Tyler co-wrote the song with Jaren Johnston from the band Cadillac Three.
I’ll never forget the first time I heard a song with a familiar institution as a reference. And no, it’s not “Starkville City Jail” by Johnny Cash. It was the 1976 song “Moonlight Feels Right” by the band Starbuck.
Starbuck featured Cleveland, Miss. native Bruce Blackman who was in the band Eternity’s Children.
The second verse of the song goes like this: “You say you came to Baltimore from Ole Miss
“A class of 74 gold ring.”
I would get so excited when I heard that line as a kid (I was five when the song was released) that I recorded it off of the radio with a portable tape recorder and my dad bought the 45 of the single. “Moonlight” and “Fooled Around and Fell in Love” were my jams.
I wasn’t even an Ole Miss fan as a kid but I thought it was so cool that someone was singing about it. Plus, the song has solos on a both a Moog synthesizer and a marimba so it’s pretty amazing anyway. The Ole Miss line just sealed the deal.
As if it couldn’t get any better, about a year later, Steely Dan released “Deacon Blues” which said the following in its chorus: “They call Alabama the Crimson Tide — Call me Deacon Blues.”
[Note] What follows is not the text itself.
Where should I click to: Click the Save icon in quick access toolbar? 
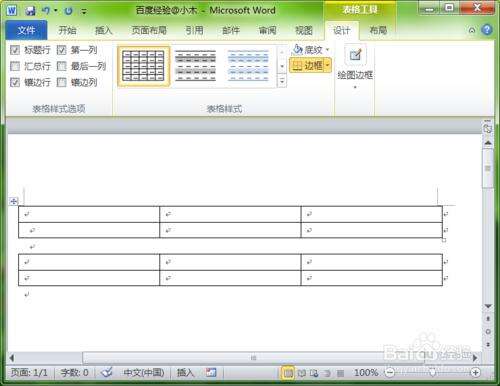(x=30, y=11)
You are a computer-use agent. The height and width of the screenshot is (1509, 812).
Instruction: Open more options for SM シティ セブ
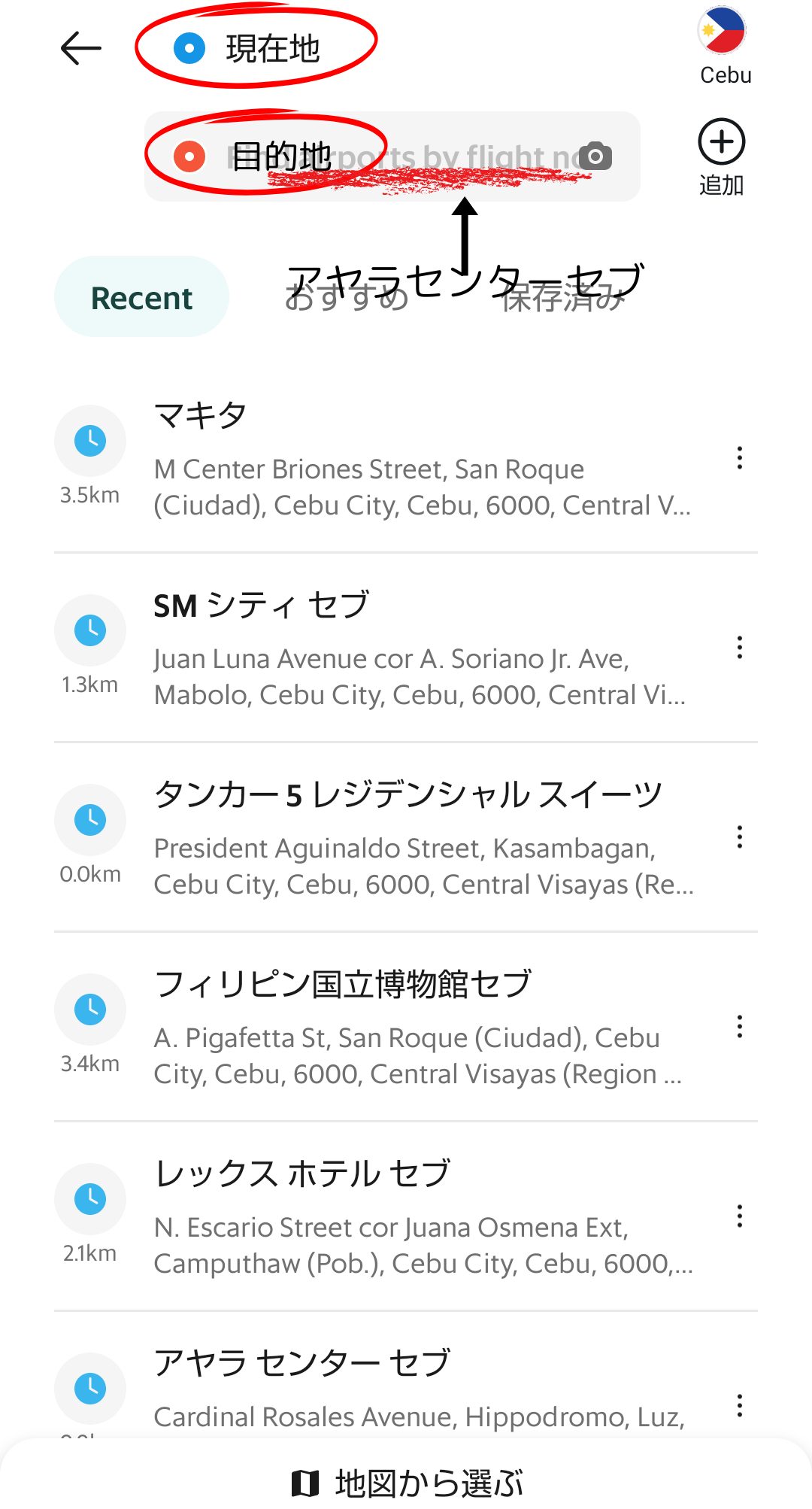pos(740,648)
“Deacon Blues” was one of the highlights of my young life because Steely Dan got it and they were singing about Bear Bryant.
I was six when I heard the song for the first time so I had no idea what cynicism was and that Steely Dan lyrics Donald Fagen is a cynic. I was heartbroken when I read a 2006 interview with Fagen in “Rolling Stone” about the song.
Fagen said the Crimson Tide was about “crackers” being grandiose and he deserved a title of grandeur, too, so he became “Deacon Blues.”
This still hurts my feelings.
I hope Mr. Tyler was being sincere in his reference of my beloved “sweet Biloxi.”